== PAGE EXTRACT ==

Since Talladega is in Alabama you should try or even bring some local specialties. Grits for breakfast, maybe corn bread with butter a little later. Some fried okra or green tomatoes is always good. Greens; mustard or collard with vinegar. Cold beer and bbq with slaw. Slaw is a local favorite and the bbq is typically pork or chicken with sauce. Smoked sausages, pecan pie, blackeyed Peas (the ones that don't sing to you). Enjoy southern foods while visiting Talladega, Alabama. The state motto is "Audemus jura nostra defendere" - We Dare Defend Our Rights. We believe this also applies to the right to eat anything you can catch clean and prepare for native Alabamins.


Seats: 143,231
Track: 2.66 miles
Turns: Banked 33 degrees
Straightaways: Frontstretch Banked 16.5 degrees, Backstretch Banked 2 degrees
Length of frontstretch 4,300 feet
Length of backstretch: 4,000 feet


Talladega Superspeedway is a motorsports complex located in Talladega, Alabama, United States. It was constructed in the 1960s in place of abandoned airport runways by International Speedway Corporation, a business controlled by NASCAR's founding France family along with Daytona International Speedway and several other racetracks. At 2.66 miles long, Talladega is the largest (and most steeply banked) oval track in the Sprint Cup Series and has seating provisions for over 142,000 patrons.

The start/finish line is placed after the pit exit because Bill France wanted to have higher ticket sales towards that side, as well as centered with pit road. The unusual placement has affected the outcome of several races (the start/finish line is normally placed across from the center of pit road). The track is adjacent to and visible from Interstate 20.

The International Motorsports Hall of Fame is adjacent to the Talladega Superspeedway.


In the early days of NASCAR, a one-mile, oval track was originally planned to be built in Hillsborough, North Carolina. Local religious leaders opposed the construction of such a large track, and NASCAR founder Bill France decided to instead build the track in Alabama at Talladega.

Talladega got off to a controversial start when the Professional Drivers Association, a union of drivers led by Richard Petty, went on strike the night before the inaugural Talladega 500. The union was concerned with the speed which could be attained due to the track's length and steep banking, and the perceived threat to driver safety that this posed. Bill France took to the track himself in a car and drove around it at high speeds. NASCAR also ran a successful support race, but it was not enough, and the PDA drivers went on strike. Replacement drivers from the previous day's race were asked to race, and tickets were good for future races. The race was the only win for Richard Brickhouse and was the debut race for six-time championship team owner Richard Childress.

Since 1970, the year after the track opened, Talladega has held two Sprint Cup races. Traditionally the first race was in the spring (April/May) and the second was at the end of July. In 1997, the track moved the summer race back to October, responding to the requests of fans because of the uncomfortably hot summer temperatures at the track and the unpredictability of summer thundershowers in the area. Since then, the fall race has become a part of the 10-race Chase for the Sprint Cup.

===
== DATA EXTRACT ==

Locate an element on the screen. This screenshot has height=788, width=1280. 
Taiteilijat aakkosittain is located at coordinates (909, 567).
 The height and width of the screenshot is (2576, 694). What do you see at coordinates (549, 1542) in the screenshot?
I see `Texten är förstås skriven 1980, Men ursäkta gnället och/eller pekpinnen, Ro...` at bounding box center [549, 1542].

===

PARTS OF THE EXERCISE:
1. Answer these questions from the Talladega page:
(a) How long is the track, in miles?
(b) In which town was a one-mile oval first planned?
(c) In what year was the summer race moved to October?
2. Retype the stretch of the Talladega page from "Talladega Superspeedway is" through "over 142,000 patrons.".
3. List every individual person named in the Talladega page.
The listing that accompanies this page comes from a separate source.

EXERCISE RESPONSES:
1.
(a) 2.66 miles
(b) Hillsborough, North Carolina
(c) 1997

2.
Talladega Superspeedway is a motorsports complex located in Talladega, Alabama, United States. It was constructed in the 1960s in place of abandoned airport runways by International Speedway Corporation, a business controlled by NASCAR's founding France family along with Daytona International Speedway and several other racetracks. At 2.66 miles long, Talladega is the largest (and most steeply banked) oval track in the Sprint Cup Series and has seating provisions for over 142,000 patrons.

3.
Bill France
Richard Petty
Richard Brickhouse
Richard Childress